ASSIGNMENT: Set down each record exactly. Omit the pictures.

Stored records:
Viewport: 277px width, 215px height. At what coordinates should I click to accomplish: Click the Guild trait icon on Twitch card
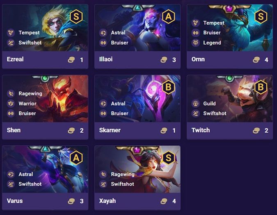[x=195, y=104]

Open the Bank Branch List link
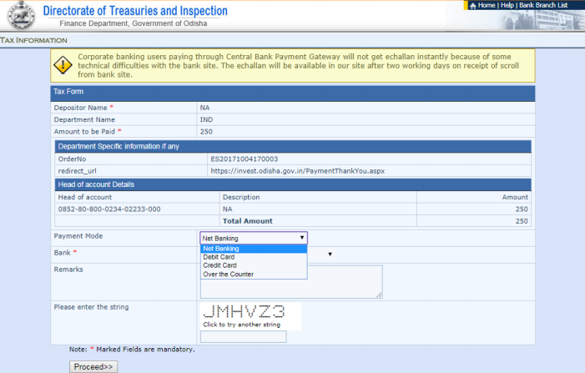(x=543, y=6)
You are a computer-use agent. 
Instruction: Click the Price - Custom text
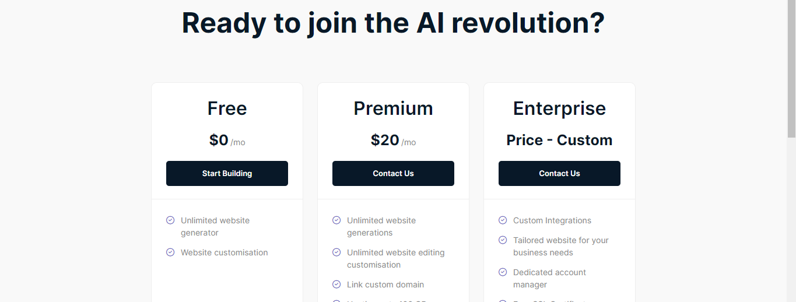559,141
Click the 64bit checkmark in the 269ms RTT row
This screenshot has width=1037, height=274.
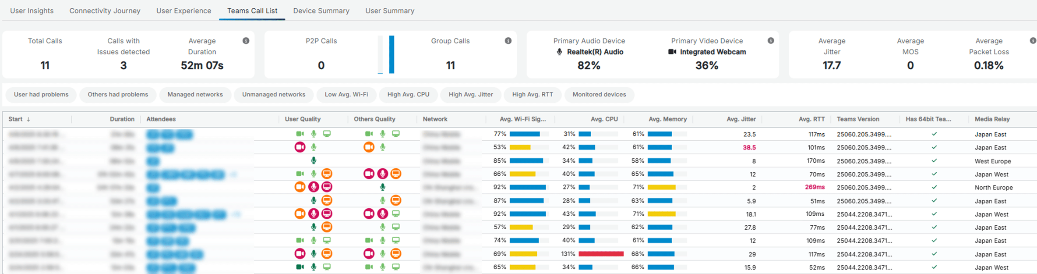click(934, 187)
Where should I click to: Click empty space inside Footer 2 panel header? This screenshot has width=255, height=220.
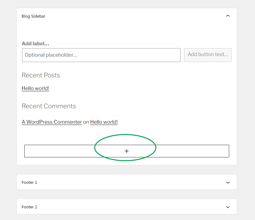click(130, 206)
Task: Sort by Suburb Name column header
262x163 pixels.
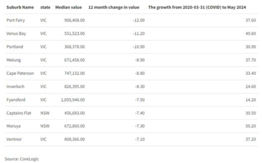Action: point(20,7)
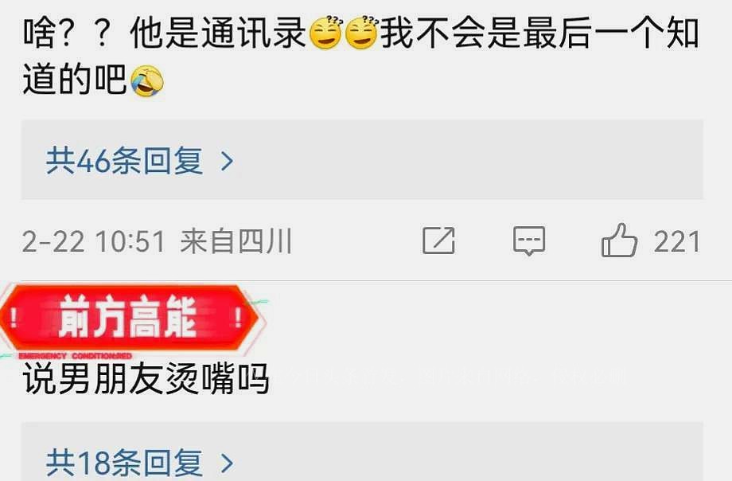Select the first thinking-face emoji
This screenshot has width=732, height=481.
coord(326,33)
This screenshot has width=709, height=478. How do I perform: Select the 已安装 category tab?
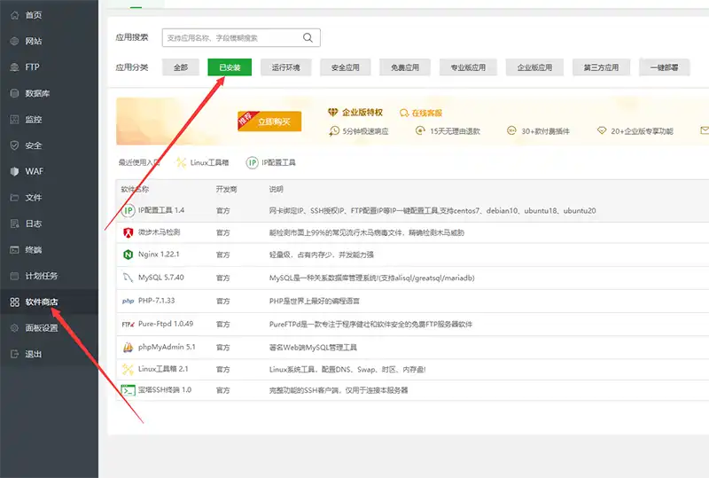tap(230, 67)
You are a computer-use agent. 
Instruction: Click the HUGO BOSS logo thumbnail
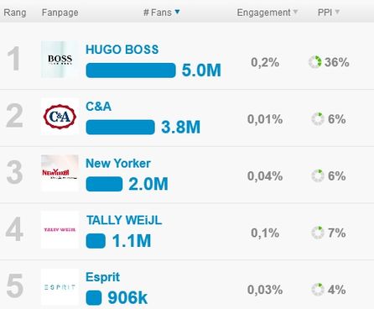(x=60, y=60)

EXERCISE ANSWER:
Viewport: 277px width, 215px height. At what coordinates should I click to accomplish: Click the Guild trait icon on Twitch card
[x=195, y=104]

Open the Bank Branch List link
(x=543, y=6)
You are a computer-use agent. 
Instruction: Click the Price - Custom text
559,141
Click the 64bit checkmark in the 269ms RTT row
This screenshot has width=1037, height=274.
click(934, 187)
Where should I click to: Click empty space inside Footer 2 panel header? This screenshot has width=255, height=220.
click(130, 206)
Task: Sort by Suburb Name column header
262x163 pixels.
Action: point(20,7)
Select the first thinking-face emoji
This screenshot has width=732, height=481.
coord(326,33)
This screenshot has width=709, height=478. How do I perform: Select the 已安装 category tab?
tap(230, 67)
You are a computer-use agent. 
Instruction: Click the HUGO BOSS logo thumbnail
(x=60, y=60)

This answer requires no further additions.